Entitlement Reform Deja Vu
I have had an unsettling feeling that I have seen this health care reform debate before. These townhalls remind me quite a lot of President Bush's Social Security roadshow in 2005. Not specifically the disruptions -- without the disruptions, they would merely look like dog-and-pony shows that accomplish very little. I want Congressional hearings and white papers, not townhall meetings. We have had precious little of those in preparation for a huge increase the government's role in health care. It is not that there is no academic research to draw on -- it is that the government has not been drawing up the sort of blueprint that used to accompany major legislative initiatives.
More ominous to me is how I think it is all going to end, which is a repeat of Medicare Part D in 2003. In that episode, the President signaled very early that he wanted to sign "a bill." The House passed one bill.

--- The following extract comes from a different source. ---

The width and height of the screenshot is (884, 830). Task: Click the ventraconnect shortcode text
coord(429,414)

The Senate passed another bill. And almost every good idea in either one seemed to disappear in the subsequent conference committee. And it took major arm twisting and giveaways to get the final bill passed. I think President Obama has sent the same signal about health care reform. With the Democratic control of both houses, they will eventually get enough support to pass something in each one. The dirty work will be done in conference committee, and some time after the beginning of the new year, something will be signed. Not necessarily something thoughtful and good, but something that my kids will have to pay for in higher taxes over their whole working lifetimes.

Constitutional question.
An interesting op-ed in the WaPo makes the significant point that any requirement by the federal government that all people purchase health insurance may face serious constitutional challenges.

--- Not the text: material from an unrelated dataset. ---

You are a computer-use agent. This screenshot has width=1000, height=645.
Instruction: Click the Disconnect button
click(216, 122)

"The federal government does not have the power to regulate Americans simply because they are there." In fact, pretty much the entire purpose of the Constitution is to prevent the federal government from having that power.
For the federal government to be able to regulate individuals' behavior in a given way, it must be enabled by a clause in the Constitution, such as the Commerce Clause.
But it's hard to see how "Person A needs a subsidy in a commercial purchase (of insurance) in our opinion, thus we will require Person B to make a purchase of the product (insurance) that he neither wants nor needs (e.g. because he can self insure) to finance that subsidy", can be explained as having the goal of protecting or furthering interstate commerce.
(Substitute in the parens any other product besides health insurance -- automobiles, computers, whatever -- and the point may become clear.)
It's worth remembering that FDR and the founders of Social Security believed that enacting it as a "social insurance" program would not be constitutional, because nothing in the Constitution authorizes Congress to enact federal social insurance.
Thus, FDR's Social Security Act of 1935 was carefully drafted to stand constitutionally on "the power to levy taxes and expend funds to provide for the general welfare", as a tax-and-spend program.
(In fact, the writers of the SSA of 1935 went out of their way to put "spend" provisions in Title II of the Act and "tax" provisions in Title VIII, segregating them to create the elegant fiction that they were legally separate programs, to defend against any arguments that the Act created one unified "social insurance" program. That proved unnecessary, as the Supreme Court, after experiencing the trauma of FDR's court packing scheme, was content to accept the government's constitutional power to tax-and-spend and look no further.)
Obviously, requiring individuals to make purchases of a commercial product simply because they are alive is not something that can stand on the government's "tax" power. Some other "hook" in the Constitution is going to be required. It's not clear what that is.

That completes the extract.